Container Linux shares foundations with Gentoo Linux, ChromeOS, and ChromiumOS through a common software development kit (SDK). Container Linux adds new functionality and customization to this shared foundation to support server hardware and use cases. CoreOS was developed primarily by Alex Polvi, Brandon Philips, and Michael Marineau, with its major features available as a stable release.
The CoreOS team announced the end-of-life for Container Linux on May 26, 2020, offering Fedora CoreOS, and RHEL CoreOS as its replacement.
Container Linux provides no package manager as a way for distributing payload applications, requiring instead all applications to run inside their containers. Serving as a single control host, a Container Linux instance uses the underlying operating-system-level virtualization features of the Linux kernel to create and configure multiple containers that perform as isolated Linux systems. That way, resource partitioning between containers is performed through multiple isolated userspace instances, instead of using a hypervisor and providing full-fledged virtual machines. This approach relies on the Linux kernel's cgroups and namespaces functionalities, which together provide abilities to limit, account and isolate resource usage (CPU, memory, disk I/O, etc.) for the collections of userspace processes.

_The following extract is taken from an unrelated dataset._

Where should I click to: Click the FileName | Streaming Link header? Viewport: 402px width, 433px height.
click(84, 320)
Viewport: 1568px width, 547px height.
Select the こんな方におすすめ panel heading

Initially, Container Linux exclusively used Docker as a component providing an additional layer of abstraction and interface to the operating-system-level virtualization features of the Linux kernel, as well as providing a standardized format for containers that allows applications to run in different environments. In December 2014, CoreOS released and started to support rkt (initially released as Rocket) as an alternative to Docker, providing through it another standardized format of the application-container images, the related definition of the container runtime environment, and a protocol for discovering and retrieving container images. CoreOS provides rkt as an implementation of the so-called app container (appc) specification that describes the required properties of the application container image (ACI). CoreOS created appc and ACI as an independent committee-steered set of specifications aimed to become part of the vendor- and operating-system-independent Open Container Initiative, or OCI, initially named the Open Container Project (OCP) containerization standard, which was announced by a group of large tech companies in June 2015.
Container Linux uses ebuild scripts from Gentoo Linux for automated compilation of its system components, and uses systemd as its primary init system, with tight integration between systemd and various Container Linux's internal mechanisms.

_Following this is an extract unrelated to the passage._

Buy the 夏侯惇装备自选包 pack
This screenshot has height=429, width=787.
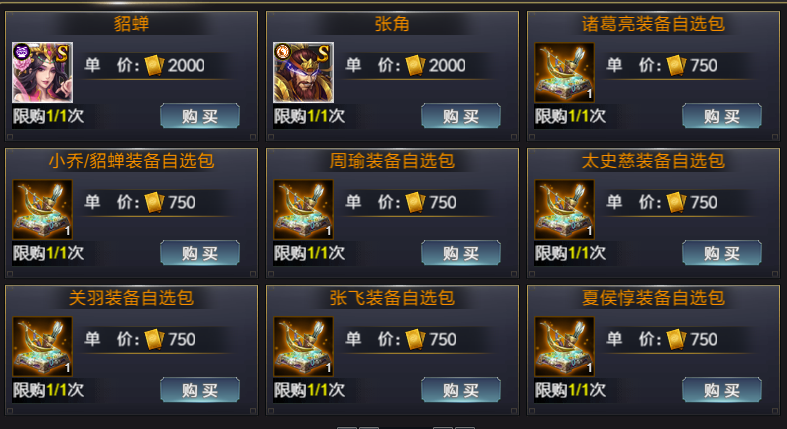pyautogui.click(x=722, y=390)
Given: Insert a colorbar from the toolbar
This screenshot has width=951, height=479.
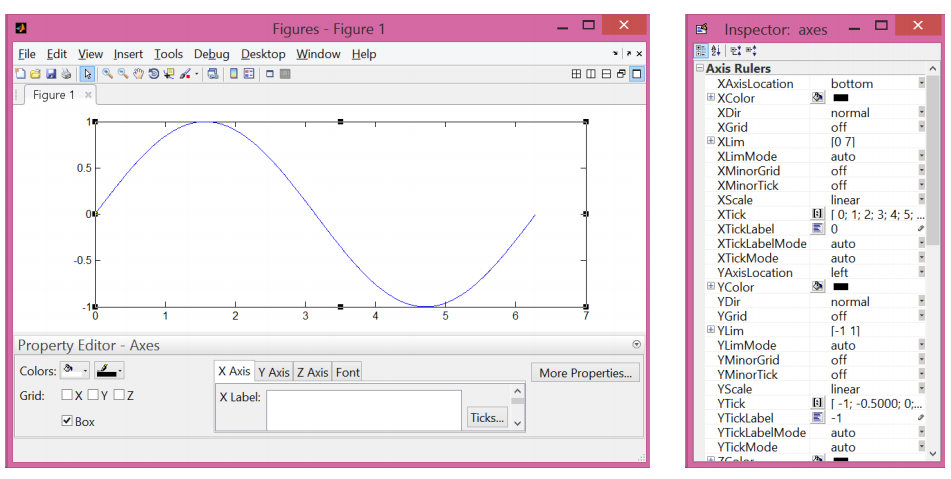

Container Linux achieves additional security and reliability of its operating system updates by employing FastPatch as a dual-partition scheme for the read-only part of its installation, meaning that the updates are performed as a whole and installed onto a passive secondary boot partition that becomes active upon a reboot or kexec. This approach avoids possible issues arising from updating only certain parts of the operating system, ensures easy rollbacks to a known-to-be-stable version of the operating system, and allows each boot partition to be signed for additional security. The root partition and its root file system are automatically resized to fill all available disk-space upon reboots; while the root partition provides read-write storage space, the operating system itself is mounted read-only under /usr.
To ensure that only a certain part of the cluster reboots at once when the operating system updates are applied, preserving the resources required for running deployed applications, CoreOS provides locksmith as a reboot manager for Container Linux. Using locksmith, one can select between different update strategies that are determined by how the reboots are performed as the last step in applying updates; for example, one can configure how many cluster members are allowed to reboot simultaneously. Internally, locksmith operates as the locksmithd daemon that runs on cluster members, while the locksmithctl command-line utility manages configuration parameters. Locksmith is written in the Go language and distributed under the terms of the Apache License 2.0.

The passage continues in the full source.